Upper Washita River Alluvial Aquifer Study

Science Center Objects

This project is a detailed study of the groundwater and surface water, the hydrogeology, climate, and base flow to streams, and the effects of water use and changes in weather and climate on the hydrologic system. The study includes field collection of groundwater and streamflow data, mapping the water table, aquifer base, and water use.

Map showing location and deposits that make up Reach 1 of the Washita alluvial aquifer, western Oklahoma.

Map showing location and deposits that make up Reach 1 of the Washita alluvial aquifer, western Oklahoma.(Public domain.)

SUMMARY

The Oklahoma Water Resources Board (OWRB) requires a detailed hydrogeological study and numerical groundwater-flow model analysis for determination of the Equal Proportionate Share (EPS) pumping rate and effects of pumping and climate scenarios on water resources to manage future water use for Reach 1 of the Washita River alluvial aquifer, here referred to as the WRA (Oklahoma Water Resources Board, 2012). The EPS is defined as "the maximum annual yield of water from a groundwater basin or subbasin which shall be allocated to each acre of land overlying such basin or subbasin". (Oklahoma Statutes Title 785, Chapter 30, 2011).

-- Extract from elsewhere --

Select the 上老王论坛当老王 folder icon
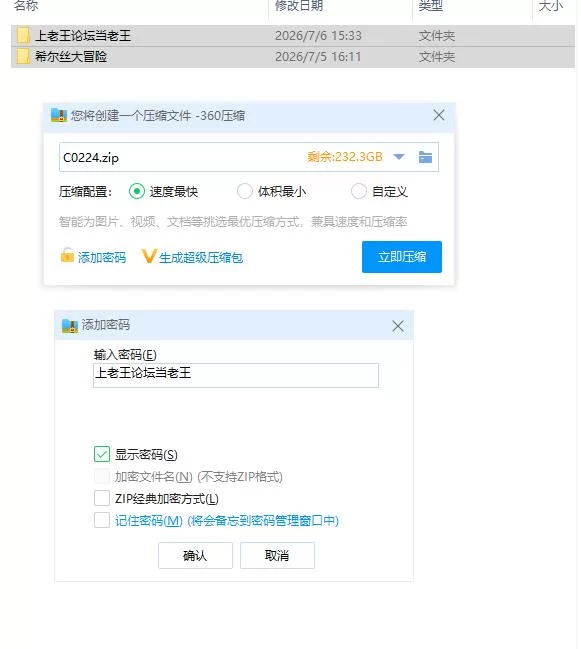 (x=23, y=36)
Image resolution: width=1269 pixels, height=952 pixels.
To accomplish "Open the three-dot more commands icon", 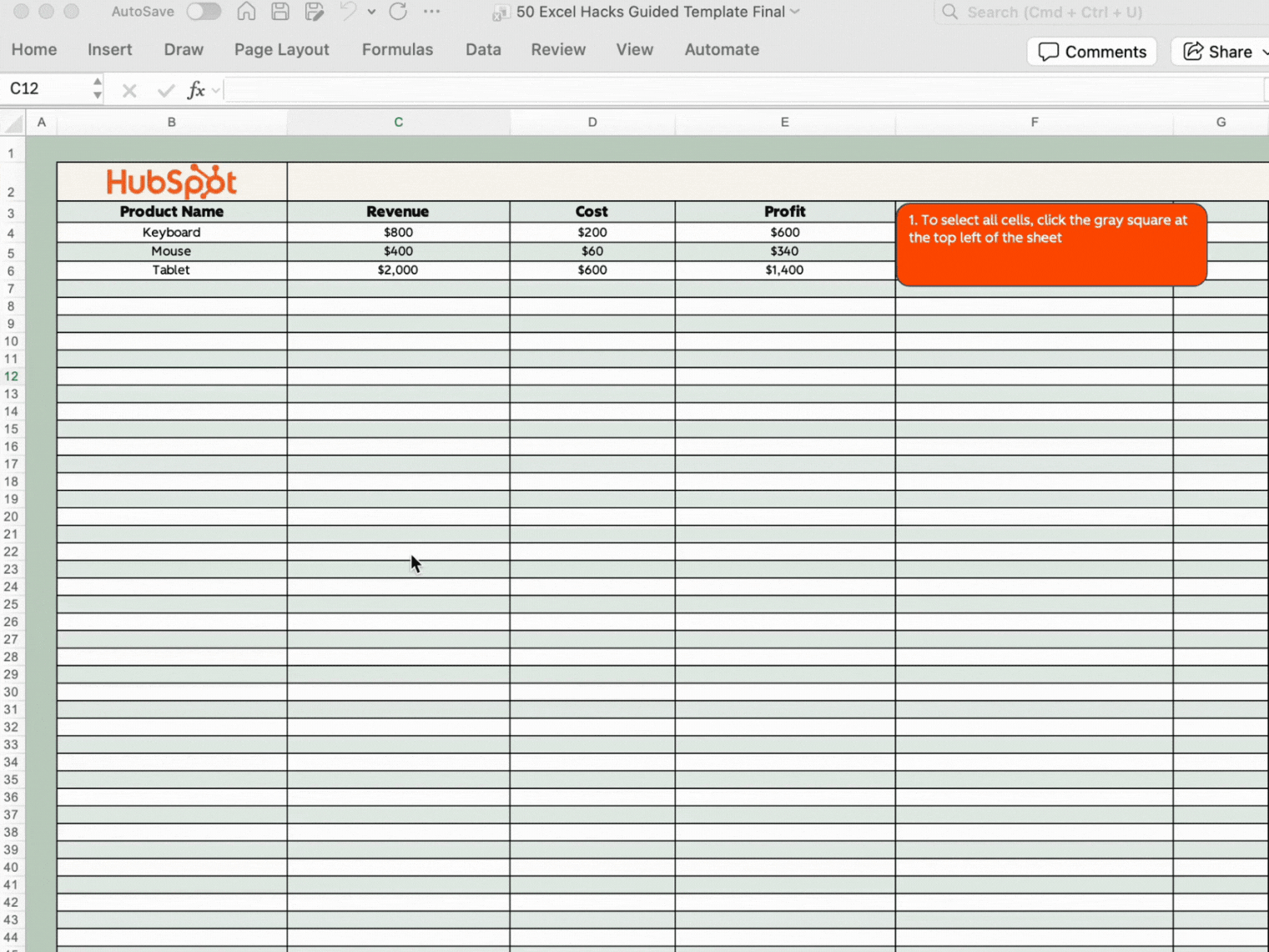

The objectives of this proposed study are to (1) describe the hydrologic system of the WRA, (2) describe the conceptual flow model, and (3) provide estimates of the response of the aquifer to transient stresses under various pumping and climate scenarios. This proposed study will provide useful information about the hydrogeologic characteristics of the WRA, which will benefit water managers and water users, and provide information that can be used to manage future water supplies. The numerical groundwater-flow model will provide a decision-support system for analysis of the effects of future water demands. This study supports the U.S. Geological Survey (USGS) Strategic Science Direction of building a water census of the United States, particularly determining “changes over time in freshwater quantity and quality in response to changes in climate, land use and land cover, and human and environmental water needs” (U.S. Geological Survey, 2007).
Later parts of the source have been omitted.